Nelle quattro settimane successive all’intervento, il paziente ha imparato a utilizzare progressivamente la mano con il gruppo di neurologi e bioingegneri dell’Università Campus Bio-Medico di Roma, riuscendo a compiere tutti e tre i movimenti indicati come obiettivo della sperimentazione. I segnali trasmessi tra cervello e protesi durante il mese di sperimentazione sono stati registrati e attentamente analizzati nei mesi successivi. I risultati del progetto sono stati resi noti ora, ad analisi conclusa. Il Prof. Paolo Maria Rossini, responsabile della parte neurologica del progetto, ha sottolineato in particolare: “Il 95 per cento dei movimenti della mano biomeccatronica durante la sperimentazione erano effettivamente quelli voluti dal paziente. Il sistema si è quindi confermato estremamente affidabile, perché questo corrisponde a una protesi in grado nella vita quotidiana di muoversi, nella pressoché totalità dei casi, secondo le intenzioni della persona”.

Finanziato nell’ambito del VII Programma quadro dell’Unione Europea, LifeHand attinge a ricerche avviate fin dal 2003, nell’ambito del programma NEUROBOTICS. I quattro elettrodi impiantati (due per nervo), dotati di otto canali di registrazione/stimolazione ciascuno, sono stati analizzati dopo l’espianto dal paziente, avvenuto al termine delle quattro settimane concesse per la sperimentazione, nei laboratori dell’Istituto IBMT della Fraunhofer Gesellschaft in Germania. In conferenza stampa, il responsabile della realizzazione dei tf-LIFE, Prof. Klaus-Peter Hoffmann, ha dichiarato: “Abbiamo sterilizzato di nuovo gli elettrodi e ne abbiamo analizzato materiali e funzioni. Posso confermare che le interfacce neurali avrebbero potuto funzionare anche per un periodo più lungo di quello concesso dalle autorità sanitarie per la sperimentazione”.

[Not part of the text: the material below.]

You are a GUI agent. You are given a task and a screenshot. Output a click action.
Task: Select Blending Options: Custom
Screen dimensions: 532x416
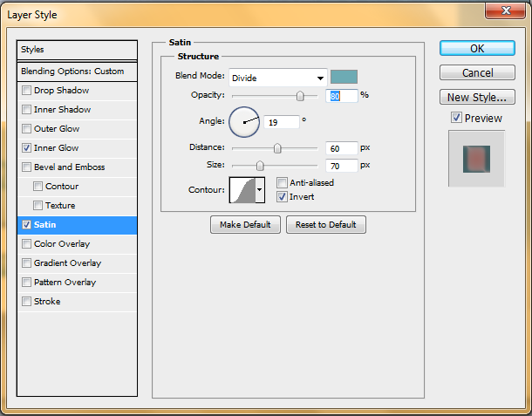click(78, 72)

“Abbiamo deciso di realizzare l’impianto degli elettrodi e la sperimentazione della mano su uomo – ha precisato Paolo Dario, Responsabile del Polo Valdera della Scuola Superiore Sant’Anna di Pisa – solo quando abbiamo raggiunto fondate ragioni per affermare che questo non sarebbe stato solo un esperimento nell’interesse del sapere scientifico, ma una sperimentazione in vista di una reale applicazione clinica. Per questo ho fiducia nei prossimi passi verso una protesi definitiva”.

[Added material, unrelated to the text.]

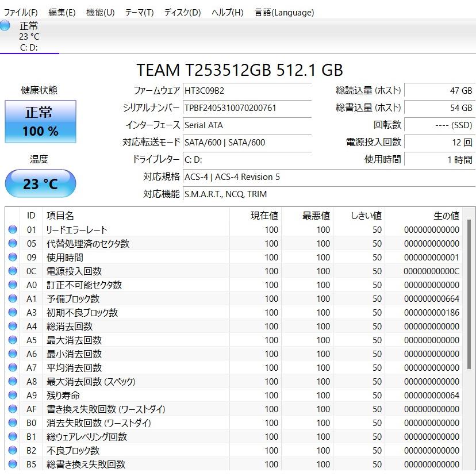Open the テーマ(T) menu

click(x=139, y=12)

Pierpaolo Petruzziello, il paziente di nazionalità italo-brasiliana, che ha perso l’arto superiore sinistro in un incidente automobilistico avvenuto tre anni e mezzo fa, ha dichiarato: “Sono entusiasta di essermi sottoposto a questa sperimentazione, che servirà in prospettiva non solo a me, ma anche a molte altre persone. Ringrazio la mia famiglia che mi ha spinto subito dopo la perdita della mano a cercare una strada per recuperare l’arto. Sono anche molto contento di aver potuto partecipare a questo progetto in Italia. Io vivo in Brasile, ma ho il passaporto italiano e amo questo Paese che è la mia patria”.